**** Material for this exercise
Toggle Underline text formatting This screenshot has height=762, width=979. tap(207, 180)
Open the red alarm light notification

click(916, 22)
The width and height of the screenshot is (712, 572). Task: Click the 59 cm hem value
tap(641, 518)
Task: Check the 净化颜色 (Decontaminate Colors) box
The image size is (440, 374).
********
**Given request:**
Write out the material from the line containing "Open the red alarm light notification" through the end as a numbered list, leaving out any blank lines.

**Final answer:**
1. Open the red alarm light notification
2. click(916, 22)
3. The width and height of the screenshot is (712, 572). Task: Click the 59 cm hem value
4. tap(641, 518)
5. Task: Check the 净化颜色 (Decontaminate Colors) box
6. The image size is (440, 374).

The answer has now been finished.